▶ _EXERCISE AIM_:
Reproduce the data verbatim, beginning with its first line and ending after the line that contains "click(383, 27)". Include both of those lines.

▶ _MATERIAL PROVIDED_:
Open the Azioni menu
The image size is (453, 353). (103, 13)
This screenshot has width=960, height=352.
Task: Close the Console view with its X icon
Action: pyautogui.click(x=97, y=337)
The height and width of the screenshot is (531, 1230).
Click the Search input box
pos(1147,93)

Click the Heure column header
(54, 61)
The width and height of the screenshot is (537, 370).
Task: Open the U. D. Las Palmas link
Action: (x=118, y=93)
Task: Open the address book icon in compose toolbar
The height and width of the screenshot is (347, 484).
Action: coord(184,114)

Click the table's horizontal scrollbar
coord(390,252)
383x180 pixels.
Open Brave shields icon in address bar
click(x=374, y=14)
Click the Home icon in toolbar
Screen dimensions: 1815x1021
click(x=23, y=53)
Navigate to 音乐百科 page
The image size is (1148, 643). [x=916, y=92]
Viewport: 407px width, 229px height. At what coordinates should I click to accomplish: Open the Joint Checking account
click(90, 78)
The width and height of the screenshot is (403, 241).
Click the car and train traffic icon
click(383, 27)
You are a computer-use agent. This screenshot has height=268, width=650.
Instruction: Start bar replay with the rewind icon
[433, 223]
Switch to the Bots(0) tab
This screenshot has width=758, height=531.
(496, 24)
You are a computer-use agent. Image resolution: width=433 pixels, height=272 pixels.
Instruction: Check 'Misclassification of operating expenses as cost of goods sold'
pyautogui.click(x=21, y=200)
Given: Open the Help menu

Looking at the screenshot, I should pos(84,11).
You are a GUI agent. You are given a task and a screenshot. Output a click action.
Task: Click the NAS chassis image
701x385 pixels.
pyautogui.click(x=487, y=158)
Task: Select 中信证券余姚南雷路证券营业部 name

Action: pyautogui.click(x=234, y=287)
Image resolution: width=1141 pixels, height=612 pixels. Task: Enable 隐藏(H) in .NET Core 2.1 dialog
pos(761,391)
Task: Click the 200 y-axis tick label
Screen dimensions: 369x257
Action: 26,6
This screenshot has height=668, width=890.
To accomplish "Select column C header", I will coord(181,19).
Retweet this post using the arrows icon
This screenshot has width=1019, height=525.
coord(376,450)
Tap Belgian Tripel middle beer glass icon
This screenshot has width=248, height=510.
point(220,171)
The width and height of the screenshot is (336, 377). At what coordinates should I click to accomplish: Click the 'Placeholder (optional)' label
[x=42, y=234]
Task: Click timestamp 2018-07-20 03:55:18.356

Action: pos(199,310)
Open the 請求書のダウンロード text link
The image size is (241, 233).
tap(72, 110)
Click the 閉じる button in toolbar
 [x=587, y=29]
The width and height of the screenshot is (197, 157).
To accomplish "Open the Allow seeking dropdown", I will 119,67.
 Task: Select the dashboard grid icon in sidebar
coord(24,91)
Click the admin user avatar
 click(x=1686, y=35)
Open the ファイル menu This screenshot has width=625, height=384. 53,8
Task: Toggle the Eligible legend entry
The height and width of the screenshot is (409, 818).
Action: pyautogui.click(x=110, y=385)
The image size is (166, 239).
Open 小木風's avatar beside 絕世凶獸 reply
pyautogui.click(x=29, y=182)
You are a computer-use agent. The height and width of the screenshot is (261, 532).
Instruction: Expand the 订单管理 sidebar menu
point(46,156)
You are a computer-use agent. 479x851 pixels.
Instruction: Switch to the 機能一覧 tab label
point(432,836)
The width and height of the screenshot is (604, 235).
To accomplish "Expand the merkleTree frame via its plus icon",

▶ _CORRECT RESPONSE_:
Open the Azioni menu
The image size is (453, 353). (103, 13)
This screenshot has width=960, height=352.
Task: Close the Console view with its X icon
Action: pyautogui.click(x=97, y=337)
The height and width of the screenshot is (531, 1230).
Click the Search input box
pos(1147,93)

Click the Heure column header
(54, 61)
The width and height of the screenshot is (537, 370).
Task: Open the U. D. Las Palmas link
Action: (x=118, y=93)
Task: Open the address book icon in compose toolbar
The height and width of the screenshot is (347, 484).
Action: coord(184,114)

Click the table's horizontal scrollbar
coord(390,252)
383x180 pixels.
Open Brave shields icon in address bar
click(x=374, y=14)
Click the Home icon in toolbar
Screen dimensions: 1815x1021
click(x=23, y=53)
Navigate to 音乐百科 page
The image size is (1148, 643). [x=916, y=92]
Viewport: 407px width, 229px height. At what coordinates should I click to accomplish: Open the Joint Checking account
click(90, 78)
The width and height of the screenshot is (403, 241).
Click the car and train traffic icon
click(383, 27)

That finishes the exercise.